Unbeknownst to them they have awakened the Mother of Tears, or Mater Lachrymarum, an evil bitch whose effects on the folk of Rome is devastating; mothers drown their babies, fights break out and general chaos ensues.
As luck would have it though Sarah's mother helped destroy one of the previous Mothers and passed some of her powers onto her. The Mother of Tears knows this and is all set on killing Sarah. At the same time, after some horrendous acting and a word from her mother in ghost form, Sarah realises that she needs to destroy the Mother of Tears before it is too late.

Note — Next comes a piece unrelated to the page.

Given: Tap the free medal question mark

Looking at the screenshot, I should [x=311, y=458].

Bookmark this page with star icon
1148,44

Firstly, I'll get this out of the way, some of the acting here is pretty damned bad, the story doesn't always make coherent sense and the ending is piss poor. But, and it is a big but (and I cannot lie) I really enjoyed this movie. I mean really enjoyed it. Visually it was terrific, with Argento at his goriest best, I don't think I have seen gore like this in one of his movies and at times it is quite shocking. Aside from that though the whole atmosphere of the movie is filled with an evil dread that seeps out of the screen. He may not do plots well, but boy can he create atmosphere.

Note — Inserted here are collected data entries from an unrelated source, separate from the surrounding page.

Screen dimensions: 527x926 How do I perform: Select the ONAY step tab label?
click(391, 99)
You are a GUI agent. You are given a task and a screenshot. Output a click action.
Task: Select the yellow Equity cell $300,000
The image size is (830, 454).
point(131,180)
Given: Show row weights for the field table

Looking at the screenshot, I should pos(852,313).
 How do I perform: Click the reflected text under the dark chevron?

Having Claudio Simonetti doing the score helped this no end, the closing theme with vocals by Dani Filth was just perfect.
There is an element of fanboy gushing about this review, but believe me I was ready to rip the guts out of it had it not lived up to at least some of my expectations, as I really do expect a lot from Argento. I can honestly say though that I thought this was a good movie. Sure, the acting wasn't good, looking at Asia makes up for it though. Also at times it seemed as though Dario was rushing from one scene to another, without giving the story enough time to develop properly.
On the whole though I thought this was a success. It's not anywhere near as good as Suspiria, but it is more accessible than Inferno. It'll probably not win him any new fans due to the confusing story, and doubtless piss off some of his older fans, but as a visual spectacle this was good stuff indeed. I'm looking forward to sitting through it again as I type.
Rating 3 stars
Review by Jude Felton
6 comments:
The only reason I would see this is for all of the gore and violence I keep hearing about. I'm not a Argento fan in general. Thanks for the review.
Nice Review Jude!
I was disappointed in this one. To me, it did not live up to Suspiria or Inferno (I actually like Inferno the best)
I agree that the ending was poor - what a lame weakness to have!
While the movie did have Great Gore(!) it just felt rushed to me...
I agree on the rushed bit. Like I said, I would have rather it had been a longer movie. There was so much scope for this story to be an epic.
I watched Inferno again this weekend and thoroughly enjoyed it. Suspiria is still my favourite, but Inferno really is a cracking good hallucinogenic ride of a movie.
Mother of Tears is easily Argento`s best film, i`ve always thought Suspiria was a pile of ludicrously over-rated hogwash.
Are you looking for a fight?
I just think that all of Argento`s most recent films are easily as good (if not better) than all the supposed "classic`s" that he made back in the 70`s and 80`s.